• _CONSIGNES_:
a) Traduisez en anglais cette phrase du texte sur Xu Zhiyong : « Leurs proches soupçonnent qu’ils ont été torturés. »
b) Prolongez le texte sur Xu Zhiyong et son manifeste au-delà de sa dernière phrase.

• _TEXTE CHOISI_:
——————————
Ils avaient été arrêtés en 2019 alors qu’ils participaient à une réunion d’une vingtaine d’avocats à Xiamen sur le futur des droits civiques en Chine dans le cadre du « Mouvement des nouveaux citoyens 公民运动 ». Depuis, ils étaient en résidence surveillée secrète privés d’avocats et de visites de leurs familles. Leurs proches soupçonnent qu’ils ont été torturés.

La veille de son procès, Xu avait publié un long manifeste intitulé « Perdre la liberté pour défendre la liberté - 为了自由而失去自由 », dont les premières phrases étaient :

« Alors que vous m’accusez de menacer le pouvoir de l’État, les soi-disant faits criminels qui me sont reprochés sont : avoir défendu des mouvements de citoyens, avoir écrit le manifeste “Une belle Chine 美好中国“, avoir échangé des idées non violentes et avoir rassemblé des citoyens.  » (…)

« Je n’ai aucune intention de me défendre, car ce n’est pas votre jugement mais la volonté du Ciel 天的意志 qui déterminera quand la Chine et les Chinois seront libres. Cependant, l’aube approche, et pour le meilleur avenir de la Chine, il est nécessaire d’expliquer à nouveau le mouvement civique 公民运动. Suivait un manifeste reprenant un texte écrit en avril 2022 qu’il avait signé « le Citoyen Xu Zhiyong ».

Se référant aux anciennes sagesses de la Chine pré-impériale, l’argumentaire corrigeait la vision idéalisée par l’appareil de l’histoire de la Chine et du Parti, rappelait les brutalités révolutionnaires de l’idéologie communiste importée et ses occultations des grands tumultes du grand bond en avant et de la révolution culturelle.
——————————
• _EXTRAIT DE DONNÉES_:
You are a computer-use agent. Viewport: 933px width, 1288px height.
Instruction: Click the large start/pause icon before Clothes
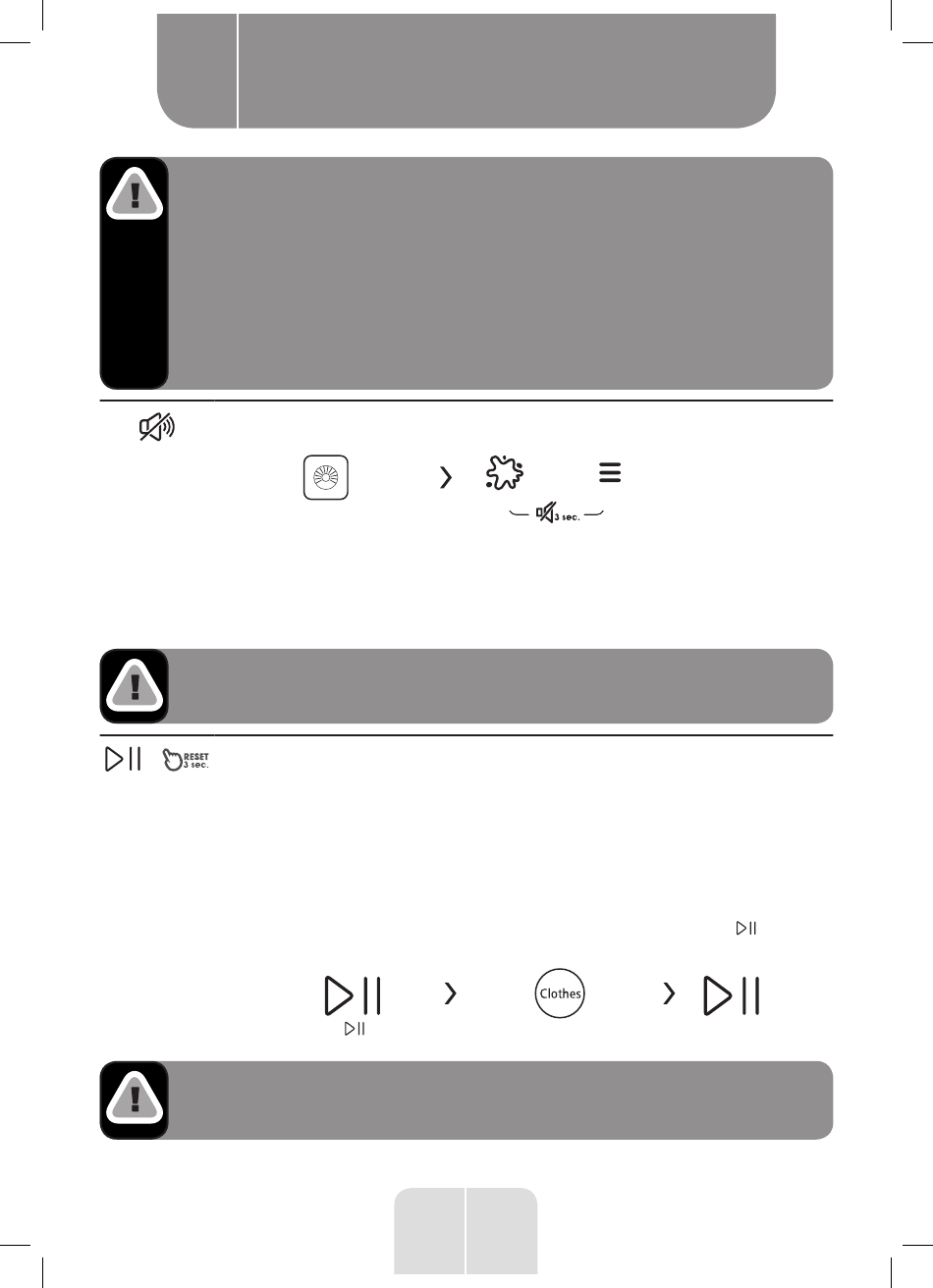[353, 995]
——————————
• _RÉPONSES_:
a) Their relatives suspect that they were tortured.

b)
La critique des évolutions politiques totalitaires sous Xi Jinping est sans appel. « Dans les années 1980, il a été question de séparer le Parti et le gouvernement. Mais aujourd’hui, le Parti contrôle toujours tout - l’économie, l’entreprise privée, les écoles primaires et secondaires, le football, les églises et les temples, le Yin et le Yang et tout sous le soleil. »

Après avoir souligné la catastrophe d’une Chine isolée assez souvent perçue à l’extérieur comme une menace, et la puissance de la vérité dont les ferments nourrissent les changements à venir vers « La belle Chine  » qu’il appelle de ses vœux, la conclusion au ton messianique anticipe une prise de pouvoir des « citoyens  » pour des solutions politiques capables, par le respect du droit et de la constitution de réconcilier le présent et la longue histoire du pays.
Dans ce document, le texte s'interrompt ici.